> [Dataset entries]
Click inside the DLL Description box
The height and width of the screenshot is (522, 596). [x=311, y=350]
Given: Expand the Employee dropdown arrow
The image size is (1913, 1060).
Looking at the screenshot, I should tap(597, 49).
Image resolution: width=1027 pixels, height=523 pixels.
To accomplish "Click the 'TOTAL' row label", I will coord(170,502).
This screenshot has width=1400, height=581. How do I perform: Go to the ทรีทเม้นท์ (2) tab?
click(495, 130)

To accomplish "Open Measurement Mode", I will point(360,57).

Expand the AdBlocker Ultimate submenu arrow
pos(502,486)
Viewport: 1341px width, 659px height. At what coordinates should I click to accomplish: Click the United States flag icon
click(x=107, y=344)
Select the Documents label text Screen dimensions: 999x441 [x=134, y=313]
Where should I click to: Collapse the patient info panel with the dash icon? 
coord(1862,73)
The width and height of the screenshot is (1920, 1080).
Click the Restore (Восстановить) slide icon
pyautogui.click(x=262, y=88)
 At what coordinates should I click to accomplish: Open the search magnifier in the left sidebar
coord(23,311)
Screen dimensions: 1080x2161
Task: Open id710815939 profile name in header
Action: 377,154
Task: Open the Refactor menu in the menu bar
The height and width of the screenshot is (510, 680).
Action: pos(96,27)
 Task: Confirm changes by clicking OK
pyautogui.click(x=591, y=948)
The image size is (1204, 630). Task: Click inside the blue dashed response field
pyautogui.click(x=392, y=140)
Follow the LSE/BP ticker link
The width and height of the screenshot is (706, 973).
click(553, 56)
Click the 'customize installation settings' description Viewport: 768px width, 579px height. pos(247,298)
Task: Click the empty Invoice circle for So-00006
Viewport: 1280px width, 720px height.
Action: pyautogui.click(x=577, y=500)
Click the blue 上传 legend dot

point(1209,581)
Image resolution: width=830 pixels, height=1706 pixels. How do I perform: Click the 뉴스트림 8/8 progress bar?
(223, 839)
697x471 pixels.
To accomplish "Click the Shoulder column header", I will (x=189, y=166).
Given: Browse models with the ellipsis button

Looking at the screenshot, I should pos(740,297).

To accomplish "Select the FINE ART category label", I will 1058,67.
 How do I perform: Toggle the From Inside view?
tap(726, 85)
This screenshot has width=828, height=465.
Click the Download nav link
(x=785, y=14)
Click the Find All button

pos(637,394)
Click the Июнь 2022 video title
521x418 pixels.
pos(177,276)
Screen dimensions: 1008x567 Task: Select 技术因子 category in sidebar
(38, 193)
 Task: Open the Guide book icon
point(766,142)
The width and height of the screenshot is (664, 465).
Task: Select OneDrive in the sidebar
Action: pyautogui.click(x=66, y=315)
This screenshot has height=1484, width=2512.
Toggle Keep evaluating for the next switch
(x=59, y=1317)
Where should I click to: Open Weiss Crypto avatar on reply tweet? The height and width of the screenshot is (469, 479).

> [Instructions to follow] Pick out every line in the rows above that contains the word "blue", and copy each one.

> [Full answer]
The image size is (1204, 630). Task: Click inside the blue dashed response field
Click the blue 上传 legend dot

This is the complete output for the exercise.